_AUSZUG_.
Die genaue Anleitung zum Ikigai werden einige seit Weihnachten auf dem Nachttisch liegen haben. Von Ikigai-Büchern gibt es mittlerweile Wagenladungen: «How to Ikigai», «How to Find Your Ikigai», «The Most Practical Way of Ikigai». Die 2016 erschienene, millionenfach verkaufte und in 63 Sprachen übersetzte Urlektüre heisst «Ikigai. The Japanese Secret to a Long and Happy Life». Dieses Traktat stammt nun nicht aus der Feder eines berühmten Sensei. Vielmehr hatten Francesc Miralles, ein katalanischer Journalist, und Héctor García, ein spanischer Software-Entwickler, die Idee zum Buch in einer Kneipe. Schon reiste man auf der Suche nach dem «existenziellen Kraftstoff des Lebens» nach Okinawa, jener Insel, auf der – wie gesagt wird –  die meisten Hundertjährigen der Welt leben.
Im Dörfchen Ogimi stiessen sie auf «lachende und scherzende Menschen, die am Fusse dicht bewaldeter, üppig grüner Berghänge leben», «eine ganz eigene, uralte Sprache» sprechen und Sanpincha-Tee trinken. Das Geheimnis ihrer Hundertjährigkeit lüften sie auf 122 Seiten: Gärtnern, Freunde, Enkel. Damit unterscheiden sich die japanischen Senioren eigentlich nicht von allen anderen weltweit. Kompliziert macht die Sache jedoch ein Schaubild, das sogar die Regierung von Japan auf ihrer Website präsentiert.

Es zeigt die olympischen Ringe als Origami, allerhand Kreise, die Schnittmengen bilden zwischen «Was du liebst», «Worin du gut bist», «Was die Welt braucht» und «Wofür man dich bezahlen kann». Überschneiden sich nur zwei oder drei Kreise, hat derjenige sein Ikigai noch nicht entdeckt. Dann gilt es beispielsweise, das Hobby zum Beruf zu machen. «Geld spielt keine Rolle, es muss nur zum Leben reichen.» Reicht Kraniche falten nicht zum Leben, soll man «Meisterschaft darin erlangen» und erst einmal in Teilzeit anfangen. Am wichtigsten sei sowieso «Zeitwohlstand». Erst wenn alle vier Kreise sich mittig treffen, ist der Sinn des Lebens hergestellt, das Ikigai erlangt und mit ihm «alles Notwendige für einen langen, glücklichen Lebensweg».

_VORLIEGENDES MATERIAL_.
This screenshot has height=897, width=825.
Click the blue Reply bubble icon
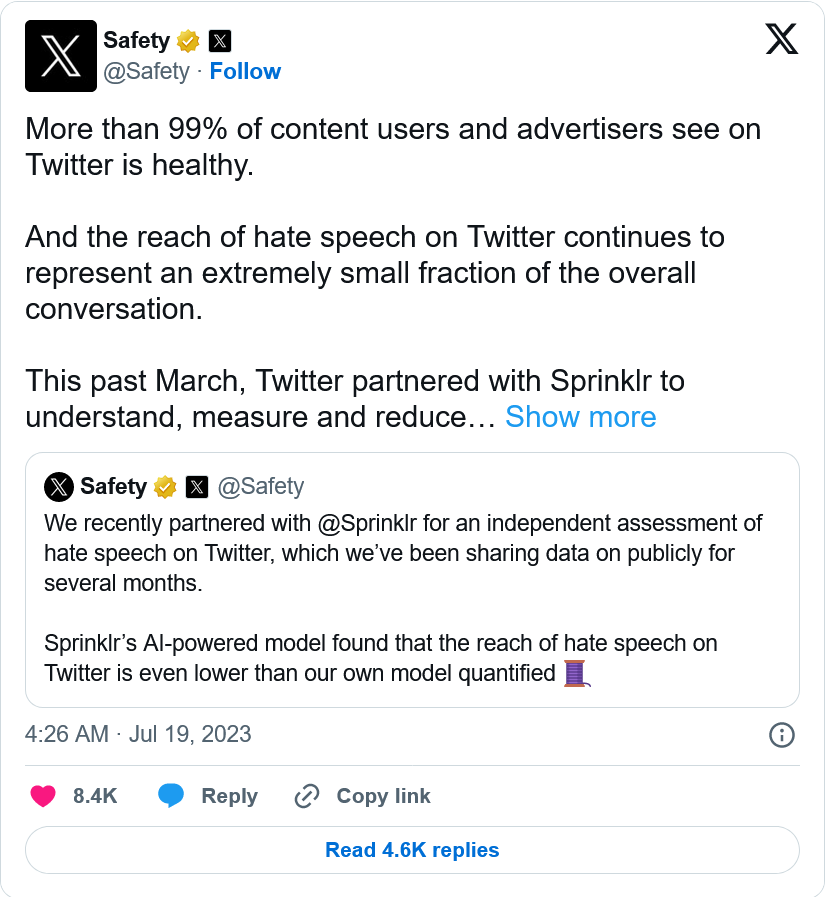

_AUFGABENLISTE_.
1. Warum reisten Miralles und García laut dem Auszug nach Okinawa? Antworte in ein bis drei Sätzen.
2. Gib aus dem Auszug alles von „Im Dörfchen Ogimi“ bis hin zu „ihrer Website präsentiert.“ wortgetreu wieder.

_MUSTERLÖSUNGEN_.
1. Sie waren auf der Suche nach dem «existenziellen Kraftstoff des Lebens». Deshalb reisten sie nach Okinawa, denn dort leben, wie gesagt wird, die meisten Hundertjährigen der Welt.

2.
Im Dörfchen Ogimi stiessen sie auf «lachende und scherzende Menschen, die am Fusse dicht bewaldeter, üppig grüner Berghänge leben», «eine ganz eigene, uralte Sprache» sprechen und Sanpincha-Tee trinken. Das Geheimnis ihrer Hundertjährigkeit lüften sie auf 122 Seiten: Gärtnern, Freunde, Enkel. Damit unterscheiden sich die japanischen Senioren eigentlich nicht von allen anderen weltweit. Kompliziert macht die Sache jedoch ein Schaubild, das sogar die Regierung von Japan auf ihrer Website präsentiert.